**USING THE INFORMATION:**
1. Answer these questions from the SBA loan passage, one line each:
(a) What was the Economic Injury Disaster Loan program designed to provide?
(b) To what amount was the program's funding limit cut?
(c) How much new funding did Congress give the disaster loan program in recent relief bills?
2. Output, word for word, everything in the SBA loan passage from "The program has" down to "all new applicants.".
3. Decide whether each statement agrees with the SBA loan passage. Answer yes or no, and quote the words that decide it.
(a) The Economic Injury Disaster Loan program was created after the COVID-19 outbreak.
(b) SBA publicly announced the new $150,000 limit.
(c) The disaster loan program closed its portal to nearly all new applicants.

**SUPPLIED TEXT:**

The program has been overwhelmed by applications.

The Paycheck Protection Program isn’t the only Small Business Administration-backed relief program for small businesses affected by the coronavirus pandemic, and unfortunately, it’s not the only one struggling desperately under the weight of incoming applications.

According to The Washington Post, the Economic Injury Disaster Loan program, an SBA program established before the COVID-19 outbreak and designed to provide loans for small businesses recovering from disasters, has slashed its funding limit from $2 million to $150,000 and closed its portal to nearly all new applicants.

Congress gave the disaster loan program more than $50 billion in new funding in recent relief bills to offer quick-turnaround loans to businesses slammed by the coronavirus pandemic. But by many accounts, it is failing spectacularly. After initially telling businesses that individual disaster loans could be as high as $2 million, SBA has now imposed a $150,000 limit without publicly announcing the change, said people familiar with the situation who were not authorized to speak publicly.

**SOURCE DATA:**
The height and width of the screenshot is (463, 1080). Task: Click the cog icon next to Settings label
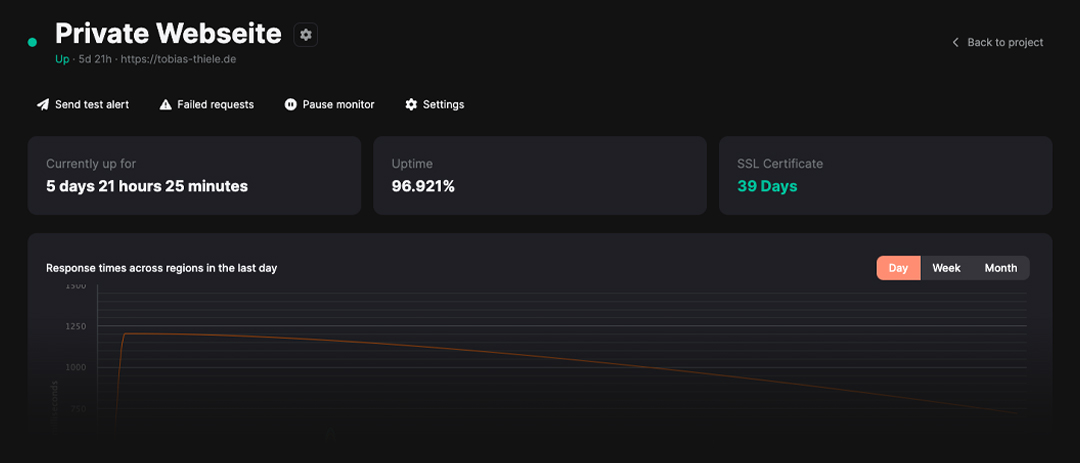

...

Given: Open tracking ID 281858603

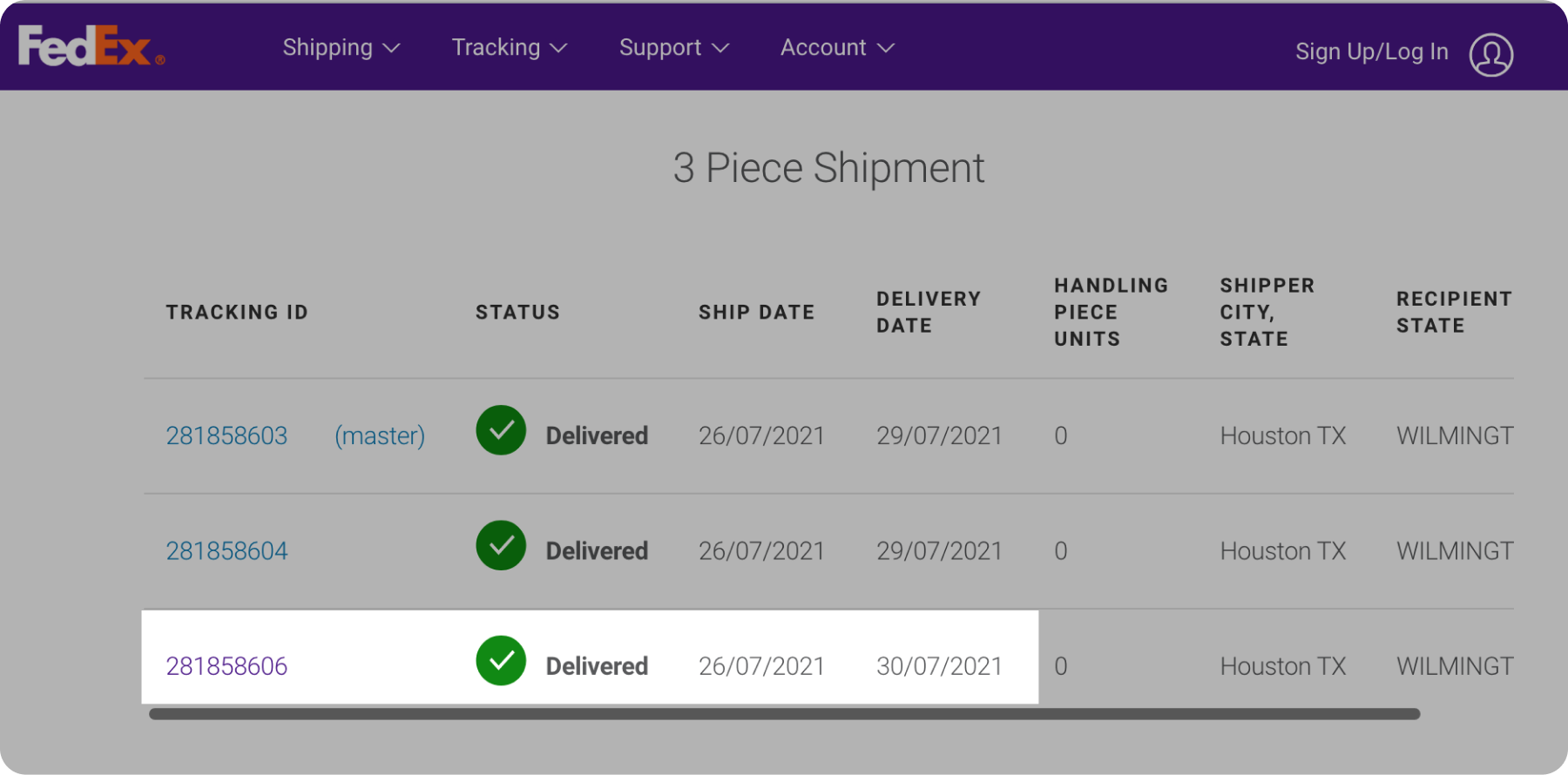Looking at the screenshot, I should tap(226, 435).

**EXERCISE SOLUTIONS:**
1.
(a) Loans for small businesses recovering from disasters.
(b) $150,000, down from $2 million.
(c) More than $50 billion.

2.
The program has been overwhelmed by applications.

The Paycheck Protection Program isn’t the only Small Business Administration-backed relief program for small businesses affected by the coronavirus pandemic, and unfortunately, it’s not the only one struggling desperately under the weight of incoming applications.

According to The Washington Post, the Economic Injury Disaster Loan program, an SBA program established before the COVID-19 outbreak and designed to provide loans for small businesses recovering from disasters, has slashed its funding limit from $2 million to $150,000 and closed its portal to nearly all new applicants.

3.
(a) No: "established before the COVID-19 outbreak"
(b) No: "without publicly announcing the change"
(c) Yes: "closed its portal to nearly all new applicants"